Dataset records
--- --- ---

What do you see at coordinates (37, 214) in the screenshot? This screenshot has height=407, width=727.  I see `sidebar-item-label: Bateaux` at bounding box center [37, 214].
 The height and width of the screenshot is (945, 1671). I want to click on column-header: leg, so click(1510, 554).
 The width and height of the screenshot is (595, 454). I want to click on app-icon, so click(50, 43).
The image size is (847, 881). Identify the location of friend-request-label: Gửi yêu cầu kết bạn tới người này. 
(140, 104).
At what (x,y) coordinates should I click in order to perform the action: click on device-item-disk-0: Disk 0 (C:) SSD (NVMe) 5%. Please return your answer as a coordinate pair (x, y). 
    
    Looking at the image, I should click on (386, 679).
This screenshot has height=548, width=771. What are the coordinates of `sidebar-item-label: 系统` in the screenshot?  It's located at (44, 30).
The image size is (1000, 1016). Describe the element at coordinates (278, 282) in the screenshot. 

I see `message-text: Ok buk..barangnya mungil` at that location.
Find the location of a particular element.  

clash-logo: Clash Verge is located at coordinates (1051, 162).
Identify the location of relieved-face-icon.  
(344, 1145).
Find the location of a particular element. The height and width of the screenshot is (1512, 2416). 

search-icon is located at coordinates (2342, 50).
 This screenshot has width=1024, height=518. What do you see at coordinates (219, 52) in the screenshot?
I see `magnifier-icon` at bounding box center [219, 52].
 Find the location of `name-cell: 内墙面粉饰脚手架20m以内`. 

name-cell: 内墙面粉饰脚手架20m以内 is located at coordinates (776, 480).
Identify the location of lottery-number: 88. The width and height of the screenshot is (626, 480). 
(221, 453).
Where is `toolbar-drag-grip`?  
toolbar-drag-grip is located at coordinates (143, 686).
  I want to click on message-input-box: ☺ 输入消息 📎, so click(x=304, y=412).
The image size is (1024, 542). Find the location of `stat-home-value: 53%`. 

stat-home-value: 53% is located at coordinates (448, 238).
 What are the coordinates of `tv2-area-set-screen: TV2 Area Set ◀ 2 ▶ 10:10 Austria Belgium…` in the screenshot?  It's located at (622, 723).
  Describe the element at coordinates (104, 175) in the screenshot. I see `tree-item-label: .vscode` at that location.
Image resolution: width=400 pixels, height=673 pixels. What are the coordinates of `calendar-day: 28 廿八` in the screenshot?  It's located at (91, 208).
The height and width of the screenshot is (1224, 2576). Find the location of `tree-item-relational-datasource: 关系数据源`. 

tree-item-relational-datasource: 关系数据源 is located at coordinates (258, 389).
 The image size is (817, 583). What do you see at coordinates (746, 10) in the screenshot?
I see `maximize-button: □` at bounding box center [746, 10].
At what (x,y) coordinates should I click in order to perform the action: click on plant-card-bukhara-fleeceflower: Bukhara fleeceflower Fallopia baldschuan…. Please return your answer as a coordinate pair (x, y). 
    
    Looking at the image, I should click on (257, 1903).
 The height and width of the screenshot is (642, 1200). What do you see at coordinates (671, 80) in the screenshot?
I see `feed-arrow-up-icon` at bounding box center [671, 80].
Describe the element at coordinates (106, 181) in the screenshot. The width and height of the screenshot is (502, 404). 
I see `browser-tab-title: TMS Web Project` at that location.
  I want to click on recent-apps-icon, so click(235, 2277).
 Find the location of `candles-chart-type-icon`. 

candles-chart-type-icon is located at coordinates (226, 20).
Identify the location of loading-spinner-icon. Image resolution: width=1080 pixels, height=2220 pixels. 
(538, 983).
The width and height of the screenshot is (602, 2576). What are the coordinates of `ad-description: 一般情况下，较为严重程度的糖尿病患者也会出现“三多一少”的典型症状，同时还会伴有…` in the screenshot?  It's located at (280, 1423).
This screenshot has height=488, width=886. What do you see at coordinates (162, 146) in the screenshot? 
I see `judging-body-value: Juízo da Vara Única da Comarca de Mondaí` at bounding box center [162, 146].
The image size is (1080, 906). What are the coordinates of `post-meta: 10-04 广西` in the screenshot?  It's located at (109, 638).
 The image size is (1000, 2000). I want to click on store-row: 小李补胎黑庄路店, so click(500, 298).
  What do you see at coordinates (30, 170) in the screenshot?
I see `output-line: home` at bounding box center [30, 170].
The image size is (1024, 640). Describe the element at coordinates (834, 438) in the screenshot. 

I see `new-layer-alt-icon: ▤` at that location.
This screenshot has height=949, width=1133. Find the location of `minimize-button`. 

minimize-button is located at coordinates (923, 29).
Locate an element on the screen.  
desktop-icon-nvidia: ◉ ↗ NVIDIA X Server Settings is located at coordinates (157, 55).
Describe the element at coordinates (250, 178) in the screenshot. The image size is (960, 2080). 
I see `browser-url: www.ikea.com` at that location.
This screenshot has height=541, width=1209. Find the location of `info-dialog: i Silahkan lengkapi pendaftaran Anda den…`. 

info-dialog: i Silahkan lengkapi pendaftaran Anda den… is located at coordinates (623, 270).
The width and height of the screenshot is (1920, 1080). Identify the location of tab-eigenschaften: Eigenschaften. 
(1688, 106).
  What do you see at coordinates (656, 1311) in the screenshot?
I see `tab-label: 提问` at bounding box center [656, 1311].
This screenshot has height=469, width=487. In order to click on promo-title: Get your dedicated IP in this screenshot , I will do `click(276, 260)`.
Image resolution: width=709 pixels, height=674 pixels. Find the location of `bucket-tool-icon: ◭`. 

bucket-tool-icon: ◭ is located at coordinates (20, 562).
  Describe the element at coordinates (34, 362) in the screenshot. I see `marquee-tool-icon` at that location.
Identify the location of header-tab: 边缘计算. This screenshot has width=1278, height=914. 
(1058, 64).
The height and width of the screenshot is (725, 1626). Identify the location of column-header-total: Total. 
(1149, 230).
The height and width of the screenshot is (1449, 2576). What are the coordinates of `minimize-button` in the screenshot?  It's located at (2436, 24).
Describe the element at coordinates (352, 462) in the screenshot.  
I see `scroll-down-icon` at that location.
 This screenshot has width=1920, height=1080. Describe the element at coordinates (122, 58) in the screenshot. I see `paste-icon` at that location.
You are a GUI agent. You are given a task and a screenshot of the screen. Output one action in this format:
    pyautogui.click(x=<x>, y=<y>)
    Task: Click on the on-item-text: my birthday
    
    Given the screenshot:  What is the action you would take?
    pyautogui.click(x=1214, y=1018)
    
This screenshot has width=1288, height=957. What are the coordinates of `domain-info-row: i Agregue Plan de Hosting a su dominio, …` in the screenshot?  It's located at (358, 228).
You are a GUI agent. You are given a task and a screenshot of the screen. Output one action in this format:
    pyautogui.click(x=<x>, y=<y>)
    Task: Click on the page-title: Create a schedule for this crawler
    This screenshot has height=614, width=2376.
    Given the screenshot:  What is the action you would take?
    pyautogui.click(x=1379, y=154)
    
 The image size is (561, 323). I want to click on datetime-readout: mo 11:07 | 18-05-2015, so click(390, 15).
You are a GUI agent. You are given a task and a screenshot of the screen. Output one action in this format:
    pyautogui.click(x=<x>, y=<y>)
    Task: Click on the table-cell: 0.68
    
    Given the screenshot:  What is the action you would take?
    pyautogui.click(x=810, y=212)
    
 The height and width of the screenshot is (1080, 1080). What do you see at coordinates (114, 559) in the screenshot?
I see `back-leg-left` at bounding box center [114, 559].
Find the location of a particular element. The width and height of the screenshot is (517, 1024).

--- --- ---

Task statement: Substitute "Locate" for "Identify the location of" in the lines starting with the line that contains "Identify the location of relieved-face-icon." and going on through the line that contains "I want to click on message-input-box: ☺". Return only those lines, with nothing else changed.

Task output:
Locate relieved-face-icon.  
(344, 1145).
Find the location of a particular element. The height and width of the screenshot is (1512, 2416). 

search-icon is located at coordinates (2342, 50).
 This screenshot has width=1024, height=518. What do you see at coordinates (219, 52) in the screenshot?
I see `magnifier-icon` at bounding box center [219, 52].
 Find the location of `name-cell: 内墙面粉饰脚手架20m以内`. 

name-cell: 内墙面粉饰脚手架20m以内 is located at coordinates (776, 480).
Locate lottery-number: 88. The width and height of the screenshot is (626, 480). 
(221, 453).
Where is `toolbar-drag-grip`?  
toolbar-drag-grip is located at coordinates (143, 686).
  I want to click on message-input-box: ☺ 输入消息 📎, so click(x=304, y=412).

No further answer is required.